Standardized tests should be put to rest
November 17, 2016
There is no excuse for the way America’s students are treated in today’s day and age. Developed in early China, standardizing testing has been used throughout the centuries to judge how well people conform to an ideal. Riffing off the Chinese method used to test government workers on Confucian knowledge, Frederick J. Kelly established the first standardized achievement test in the industrial United States. With a shortage of teachers off fighting a World War and a rapid influx of students into the school systems, America needed a way to pump students out as fast as their assembly lines pushed out products. The response: standardized testing.
The rigid tests judged how well students performed in the subjects of math, English, science and social studies. If they passed, they could move on, and if they didn’t, they stayed where they were. Seeing how cookie-cutter the students were becoming, Kelly immediately disowned the idea that the tests were the right solution, but he was too late. Americans grasped the ideal and implemented it into every crook and crevice of the western education system.
Standardized testing was shoved further down the throats of American students after George W. Bush’s administration established the “No Child Left Behind Act.” This legislation required all states to administer a standardized test that the state developed to the student body at the end of every year to judge academic performance. The only way for the states to receive funding was to administer these tests. If the school did not show any improvement in the test scores by students every year, the federal government came in and “fixed” the school’s “issue.” There was no issue. Students of a certain grade level, let’s say seventh, had to perform better than the last year’s seventh graders in order for the school to be seen fit to continue in their administration of education. Students were expected to reach higher than previously thought without the correct tools to succeed.
The “No Child Left Behind Act” was reformed, but still resembles itself closely. While seen as brilliant, all these acts do are leave children behind. The test is catered to white English-speaking Americans. The test does not provide any help to those of different ethnic groups. Students must learn English or they are completely left behind.
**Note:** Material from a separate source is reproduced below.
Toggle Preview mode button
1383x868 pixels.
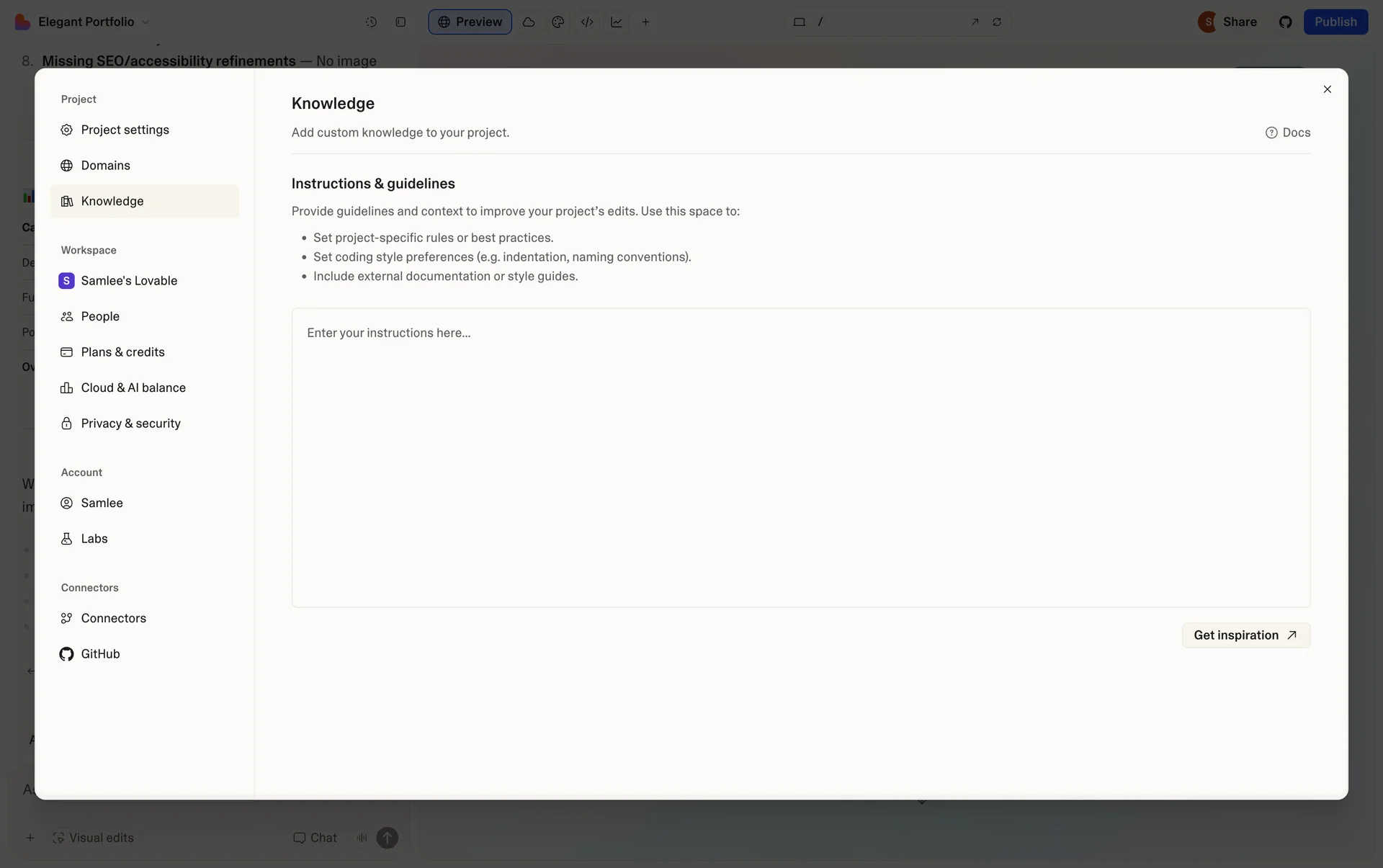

But wait, it gets even better.
Seeing the fallacy in the “No Child Left Behind Act,” the Obama administration took every action in order to repeal it. They did next to nothing. The new act called the “Every Student Succeeds Act” still requires standardized testing from third to eighth grade. The only difference between this legislation and the last is that under the “Every Student Succeeds Act,” the states become more responsible for the education, relieving the federal government of the duty.
You would think in a full century that America had progressed enough to see the problems in their education system. It did not. Under the current “Every Student Succeeds Act,” students are still shoved into a box, or rather, a Scantron circle, and expected to succeed. The education system isn’t tailored to the individual student as it should be, but rather, it’s stuck in the Industrial Revolution and still trying to manufacture students. In our current day and age, with society as morally prickly as ever, why has this not changed?
The reason America is stuck in the past is because they only see the good part of the products of their development. They see the transition from a Model T to a Lamborghini, the car phone to a smartphone and the cottage to a skyscraper. But what they fail to see is how the classroom has remained the same.
A common argument to the point that standardized testing is wrong would be to tell someone to look at the advancements the United States has made with the cookie-cutter classroom. This is a flawed argument. The most brilliant entrepreneurs to come out of America despised our education system to such a degree that they up and left their classrooms in pursuit of their dreams. Take Steve Jobs and Bill Gates for example. Both Jobs and Gates dropped out of school and continued on to make the most profitable companies in the world.
“But not everyone is as brilliant as Jobs and Gates!” Incorrect. People are geniuses in their own way, and the educational system is not tailored to meet people’s strength. You may have an atrocious grade in math, but be the most brilliant linguist the world has ever seen, and the school system still wouldn’t care because you didn’t pass their test to prove you’re “smart.”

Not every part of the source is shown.